[Entries for finding words and elements]
'''

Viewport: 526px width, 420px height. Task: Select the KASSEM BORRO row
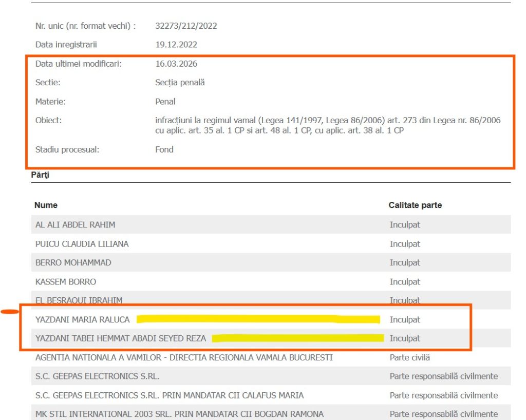pos(271,281)
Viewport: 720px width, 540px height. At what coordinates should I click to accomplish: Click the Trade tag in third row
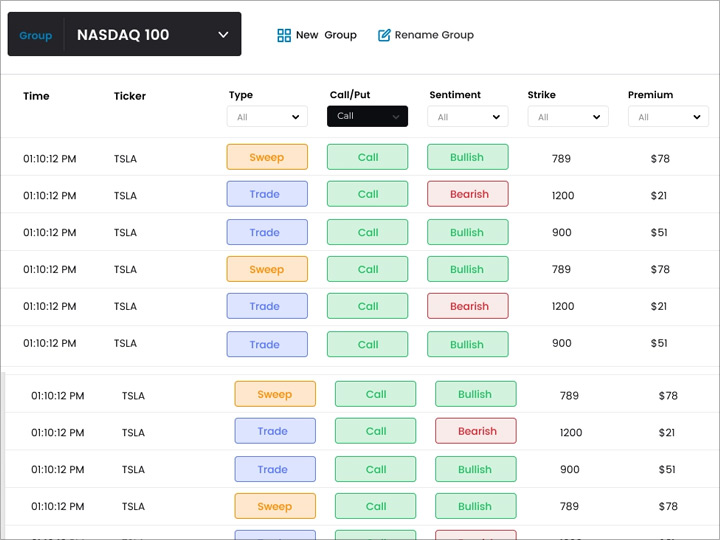click(267, 232)
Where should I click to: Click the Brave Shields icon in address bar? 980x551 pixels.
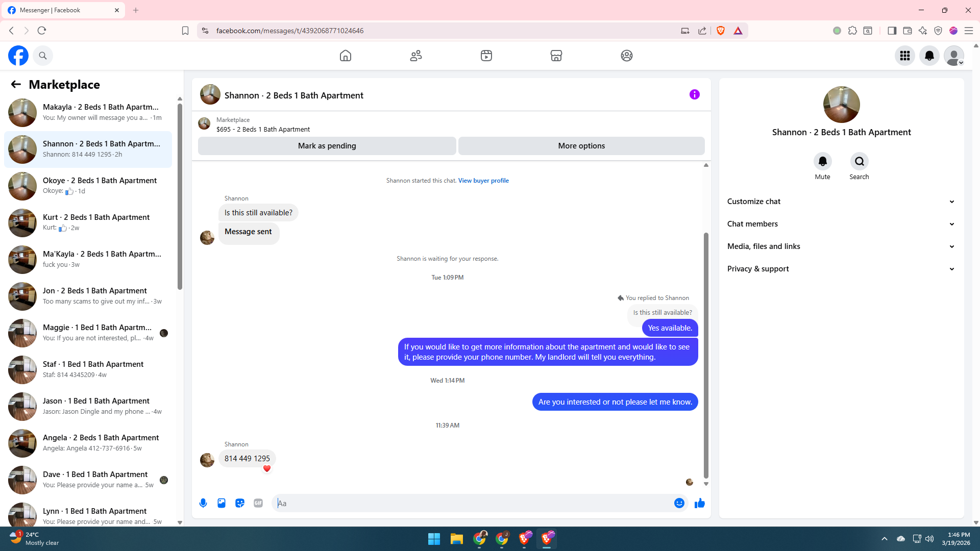click(x=721, y=31)
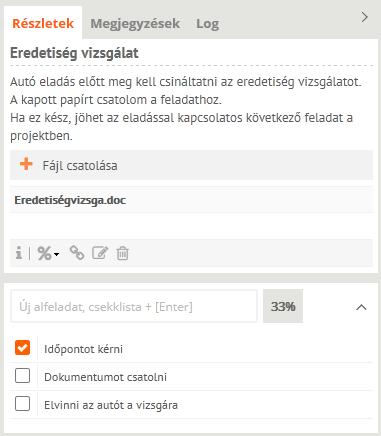Open the Eredetiségvizsga.doc attachment
Viewport: 381px width, 436px height.
[x=70, y=200]
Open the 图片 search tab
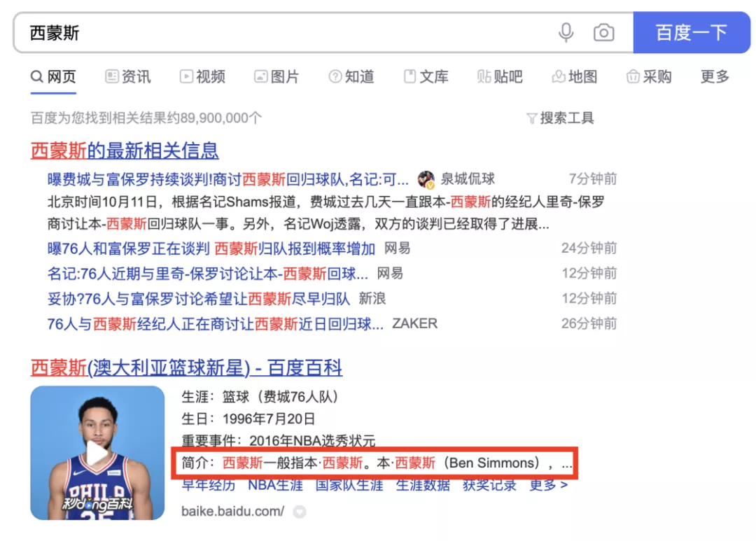The width and height of the screenshot is (756, 541). pos(277,77)
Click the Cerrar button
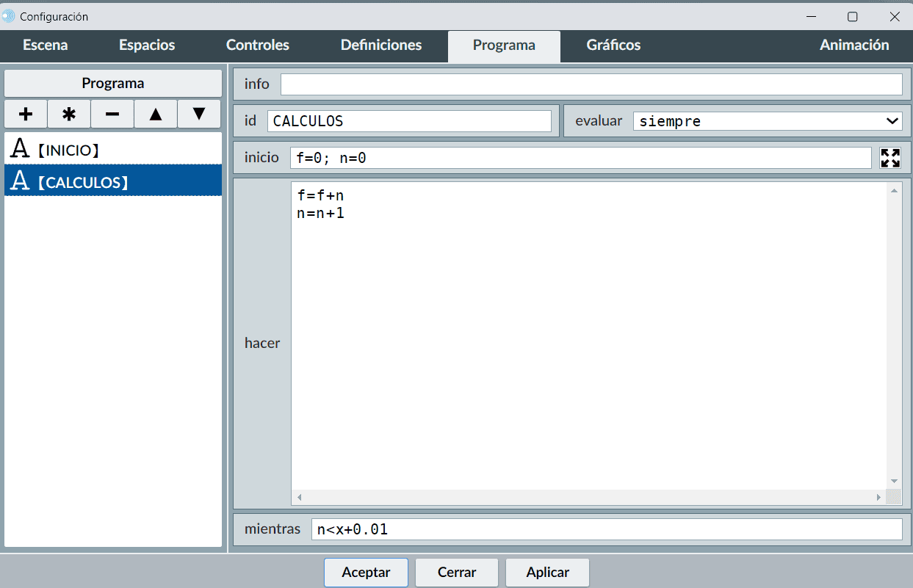This screenshot has height=588, width=913. (457, 573)
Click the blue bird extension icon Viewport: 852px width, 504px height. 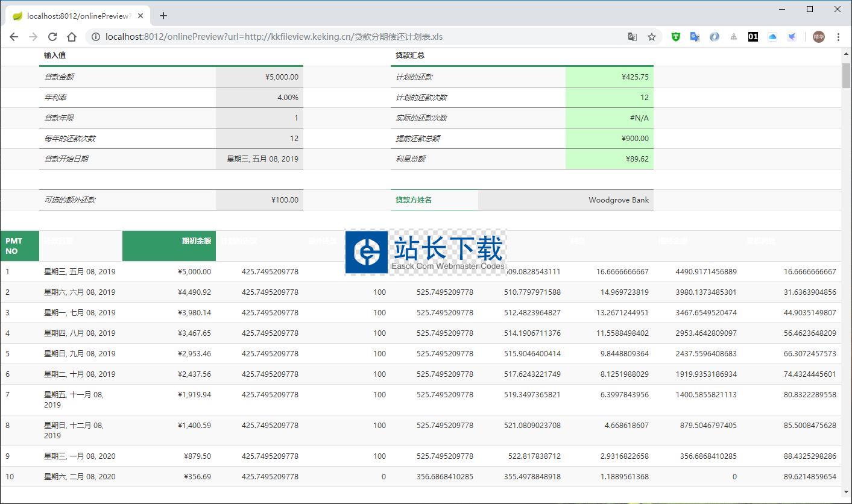pos(792,37)
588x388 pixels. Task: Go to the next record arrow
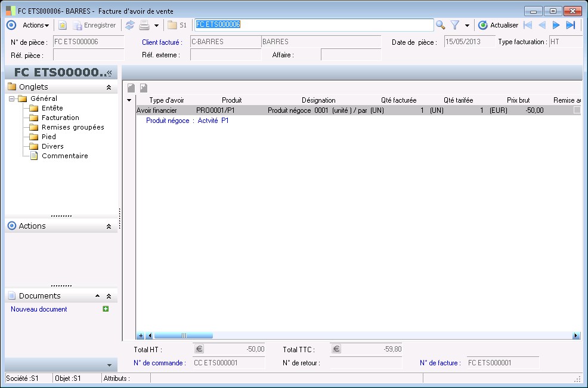pyautogui.click(x=556, y=25)
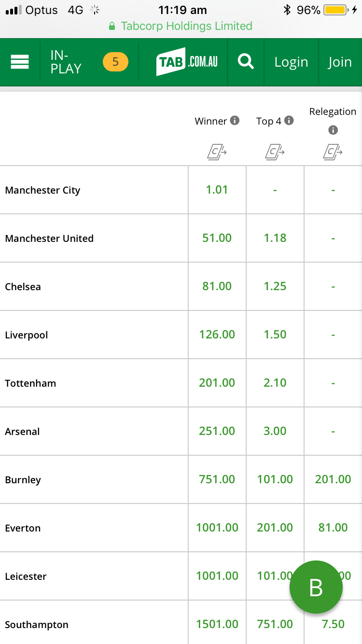This screenshot has width=362, height=644.
Task: Open the green B bet slip button
Action: click(x=316, y=587)
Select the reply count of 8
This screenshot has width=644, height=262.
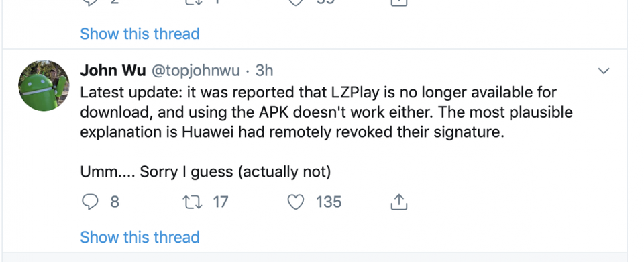click(x=115, y=202)
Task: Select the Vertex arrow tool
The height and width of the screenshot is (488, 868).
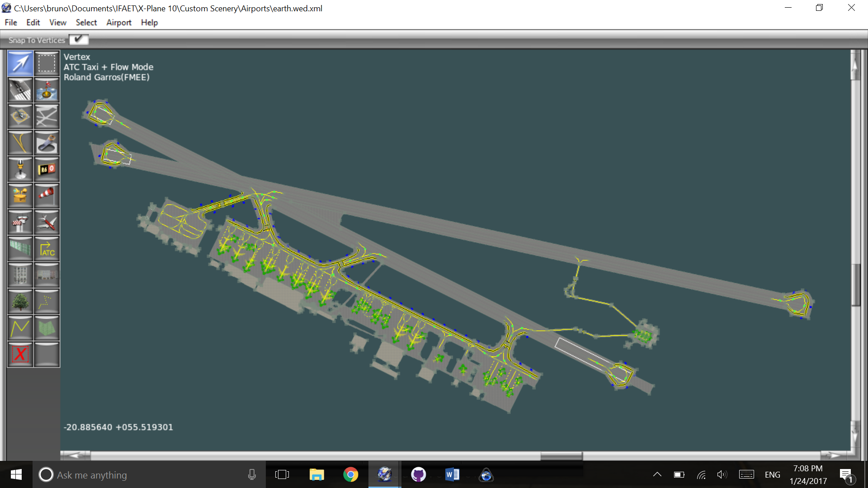Action: point(20,63)
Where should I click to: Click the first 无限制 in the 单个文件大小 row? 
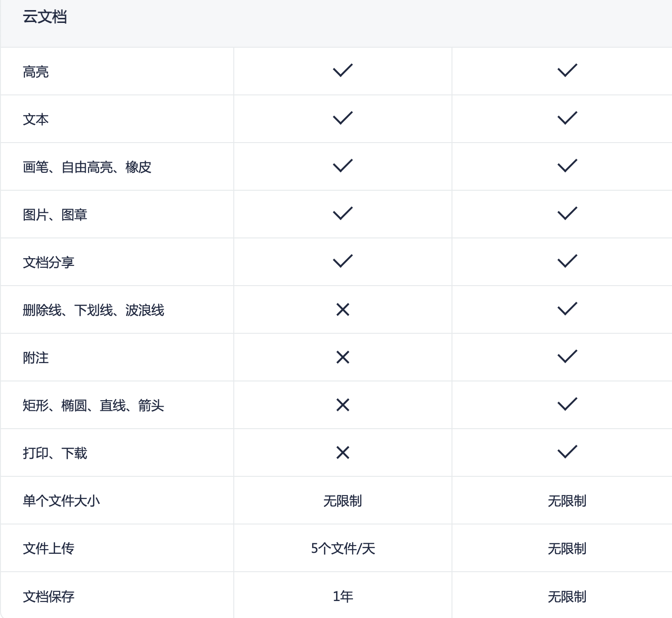click(343, 501)
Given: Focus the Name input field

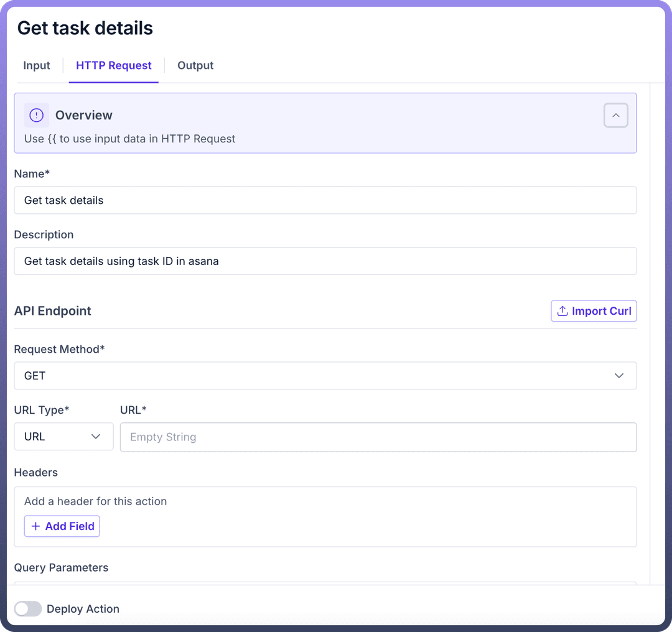Looking at the screenshot, I should tap(325, 200).
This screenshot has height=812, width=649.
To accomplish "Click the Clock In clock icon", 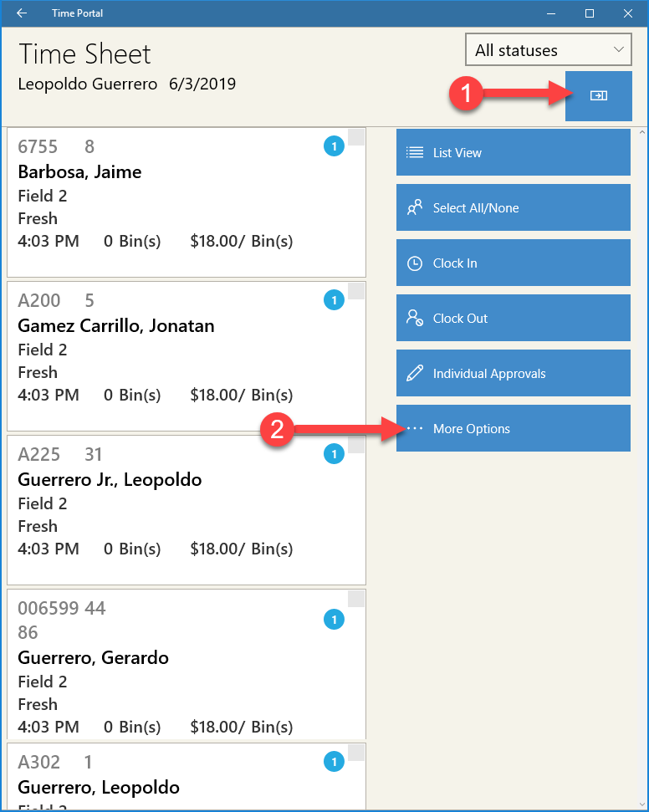I will click(414, 263).
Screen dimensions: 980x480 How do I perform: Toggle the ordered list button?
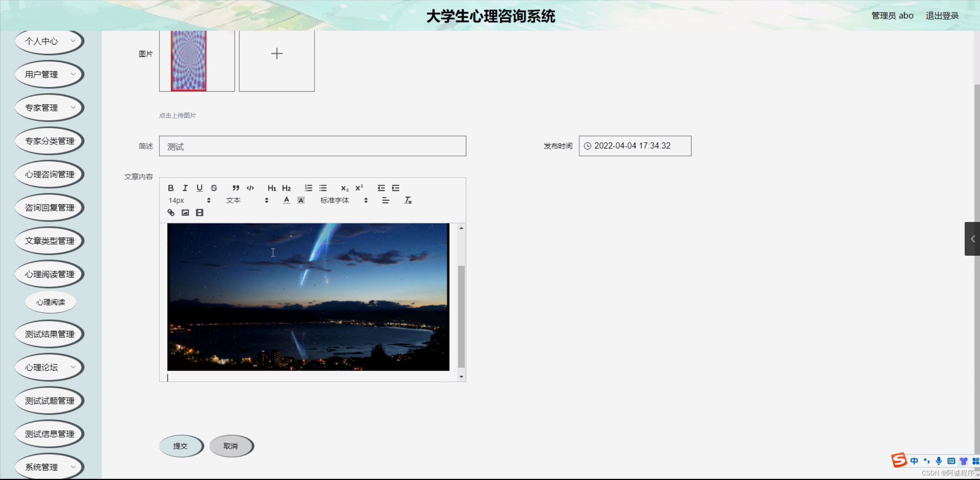coord(308,188)
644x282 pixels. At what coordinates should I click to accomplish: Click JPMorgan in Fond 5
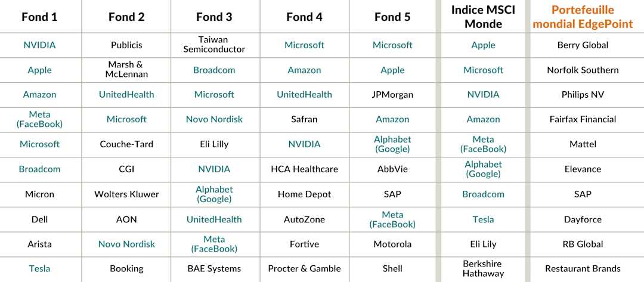[x=392, y=95]
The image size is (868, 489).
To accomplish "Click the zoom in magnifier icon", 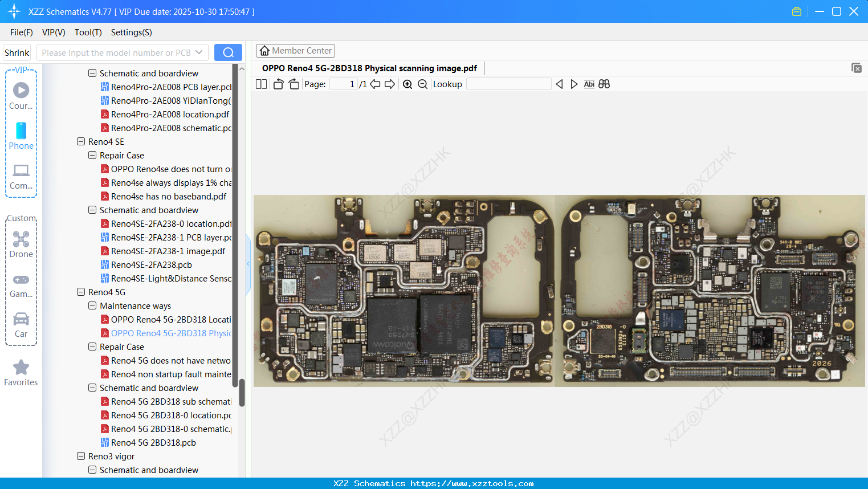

'''

| Exercise |
Copy the material word for word, starting at the line that contains "Screen dimensions: 980x480" and ending with the last line of the material. Leave the pictures out of your answer.

| Full output |
Screen dimensions: 980x480 How do I perform: Toggle the ordered list button?
coord(308,188)
644x282 pixels. At what coordinates should I click to accomplish: Click JPMorgan in Fond 5
[x=392, y=95]
The image size is (868, 489).
To accomplish "Click the zoom in magnifier icon", 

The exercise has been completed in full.